President Trump is seated on a couch next to Melania Trump, Xi Jinping and Mr. Xi’s wife, Peng Liyuan.
President Trump and China’s leader, Xi Jinping in Mar-a-Lago Club in 2017. Mr. Trump is interested in striking a new wide-ranging trade deal with China, current and former advisers say.Credit...Doug Mills/The New York Times

Ana Swanson

By Ana Swanson

Ana Swanson writes about international trade and covered President Trump’s negotiations with China in his first term. She reported from Washington.

  • Feb. 19, 2025, 10:24 a.m. ET

During the Biden administration, Donald J. Trump would sit in his mirrored and gold-trimmed salon at Mar-a-Lago where he had once hosted China’s leader, Xi Jinping, brooding to visitors about the outcome of the trade agreement he signed with China in 2020.
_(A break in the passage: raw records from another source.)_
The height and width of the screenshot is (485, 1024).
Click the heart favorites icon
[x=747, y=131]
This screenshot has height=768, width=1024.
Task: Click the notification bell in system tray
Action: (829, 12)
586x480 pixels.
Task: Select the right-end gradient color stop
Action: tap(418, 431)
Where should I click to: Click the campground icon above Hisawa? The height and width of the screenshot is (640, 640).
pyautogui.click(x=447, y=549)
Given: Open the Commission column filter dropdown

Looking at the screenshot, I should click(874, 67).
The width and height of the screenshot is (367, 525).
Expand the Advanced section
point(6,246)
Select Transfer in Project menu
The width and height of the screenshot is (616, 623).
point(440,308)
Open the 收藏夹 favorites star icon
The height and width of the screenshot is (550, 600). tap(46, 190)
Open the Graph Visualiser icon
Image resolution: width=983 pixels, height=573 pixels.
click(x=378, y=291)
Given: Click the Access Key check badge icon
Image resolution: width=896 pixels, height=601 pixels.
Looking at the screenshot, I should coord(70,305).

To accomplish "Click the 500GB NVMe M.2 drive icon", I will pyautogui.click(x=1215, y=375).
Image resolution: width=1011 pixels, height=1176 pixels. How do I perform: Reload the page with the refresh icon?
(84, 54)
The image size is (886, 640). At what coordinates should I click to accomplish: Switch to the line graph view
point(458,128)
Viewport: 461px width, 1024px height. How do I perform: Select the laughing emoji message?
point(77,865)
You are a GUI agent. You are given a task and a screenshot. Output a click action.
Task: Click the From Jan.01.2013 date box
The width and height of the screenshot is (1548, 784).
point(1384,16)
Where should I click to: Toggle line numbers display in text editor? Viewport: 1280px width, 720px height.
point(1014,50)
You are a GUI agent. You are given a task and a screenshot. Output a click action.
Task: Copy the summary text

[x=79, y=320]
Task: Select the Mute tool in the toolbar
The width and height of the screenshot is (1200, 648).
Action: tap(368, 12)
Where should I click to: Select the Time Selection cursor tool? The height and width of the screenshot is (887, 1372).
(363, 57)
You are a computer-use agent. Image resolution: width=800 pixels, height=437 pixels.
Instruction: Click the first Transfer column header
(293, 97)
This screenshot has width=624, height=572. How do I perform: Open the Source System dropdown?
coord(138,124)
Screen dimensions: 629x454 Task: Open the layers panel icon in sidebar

Mr. Trump would castigate “stupid people” in the White House for failing to honor “my trade agreement,” and muse about how, if he won a second term, he could strike the deal of a century with Mr. Xi.

Now back in the Oval Office, President Trump is eyeing the possibility of a new trade deal with China.

More than half a dozen current and former advisers and others familiar with Mr. Trump’s thinking say that, although there would be significant hurdles to reaching any agreement, the president would like to strike a wide-ranging deal with Mr. Xi, one that goes beyond just reworking the trading relationship.

Mr. Trump has expressed interest in a deal that would include substantial investments and commitments from the Chinese to buy more American products (despite China’s failure to buy an additional $200 billion of goods and services under the 2020 agreement). He would like an agreement to also include issues like nuclear weapons security, which he envisions ironing out man to man with Mr. Xi, his advisers say.

Mr. Trump is already following a familiar playbook of tariffs and other threats as he looks to negotiate a deal. On Feb. 1, he hit Beijing with 10 percent tariffs on all Chinese imports — what the president called an “opening salvo” — quickly resulting in retaliation from the Chinese. He has also floated the idea of revoking the permanent normal trading relations the United States extended to China more than 20 years ago.